So says Dean Letfus, a motivational speaker claiming to have accumulated a $20 million portfolio here and in Australia in four years.
"My advice is to be accumulating property as quickly as possible because there is a major boom coming," Letfus said.
"Look for cash-flow positive bargains and long-term settlement opportunities.
"Every slump is followed by a boom.
"We don't need to panic, we just need to ensure we are comfortable holding property till the recovery hits and sell down then to create wealth."
The Aucklander said selling now without finding somewhere better to put the money would be counter productive.
"Property has not stopped being the lowest risk and highest return investment class just because we are in a downturn."
But he realises some people need to sell if they are stretched.
"If you are highly geared in this environment, then retiring debt needs to be a priority especially if you are heavily exposed to one funder.
"For most investors, the commonsense approach is to ride out this phase and wait for the recovery.

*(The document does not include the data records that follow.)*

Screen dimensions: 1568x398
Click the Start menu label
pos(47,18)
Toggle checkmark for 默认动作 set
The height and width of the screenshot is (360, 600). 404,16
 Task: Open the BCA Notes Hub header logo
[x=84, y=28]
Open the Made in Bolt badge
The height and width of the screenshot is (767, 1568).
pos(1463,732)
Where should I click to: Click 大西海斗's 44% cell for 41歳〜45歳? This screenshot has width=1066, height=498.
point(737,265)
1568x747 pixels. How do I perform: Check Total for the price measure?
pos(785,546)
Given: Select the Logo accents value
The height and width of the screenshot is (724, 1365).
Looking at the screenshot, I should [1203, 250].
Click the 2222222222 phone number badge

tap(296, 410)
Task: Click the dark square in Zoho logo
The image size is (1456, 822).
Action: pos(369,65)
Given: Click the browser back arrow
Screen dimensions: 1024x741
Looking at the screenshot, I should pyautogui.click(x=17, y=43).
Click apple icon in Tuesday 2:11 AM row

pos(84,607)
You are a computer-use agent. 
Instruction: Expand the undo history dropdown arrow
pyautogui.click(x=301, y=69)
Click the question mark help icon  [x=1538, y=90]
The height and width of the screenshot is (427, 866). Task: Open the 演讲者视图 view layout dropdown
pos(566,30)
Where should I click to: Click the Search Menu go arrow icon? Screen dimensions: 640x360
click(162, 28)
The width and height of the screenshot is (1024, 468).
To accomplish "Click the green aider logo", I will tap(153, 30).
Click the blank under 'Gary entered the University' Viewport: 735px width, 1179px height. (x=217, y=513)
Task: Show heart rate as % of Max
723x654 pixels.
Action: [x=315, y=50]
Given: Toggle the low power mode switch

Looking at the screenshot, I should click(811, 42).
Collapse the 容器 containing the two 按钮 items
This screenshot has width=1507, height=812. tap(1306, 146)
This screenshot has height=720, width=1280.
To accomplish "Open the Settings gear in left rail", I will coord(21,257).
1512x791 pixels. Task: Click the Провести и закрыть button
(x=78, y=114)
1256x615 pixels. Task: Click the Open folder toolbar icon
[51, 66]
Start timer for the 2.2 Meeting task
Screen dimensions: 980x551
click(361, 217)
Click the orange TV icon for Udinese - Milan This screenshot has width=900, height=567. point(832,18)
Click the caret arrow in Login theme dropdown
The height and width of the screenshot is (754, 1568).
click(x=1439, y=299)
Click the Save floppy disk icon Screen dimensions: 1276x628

"Own enough property to be able to sell down in the next boom and retire.
"Selling now is only for those who are in bad financial shape.
"However if you are pessimistic and believe the doom and gloom merchants then sell down now as things are going to get worse before they get better.
"I have many peers who are recommending this.
"Only time will tell.
"Most long term investors I know are lowish geared so the current situation doesn't concern them at all or they have sold down 18 months ago and are entering the market now with vulture funds."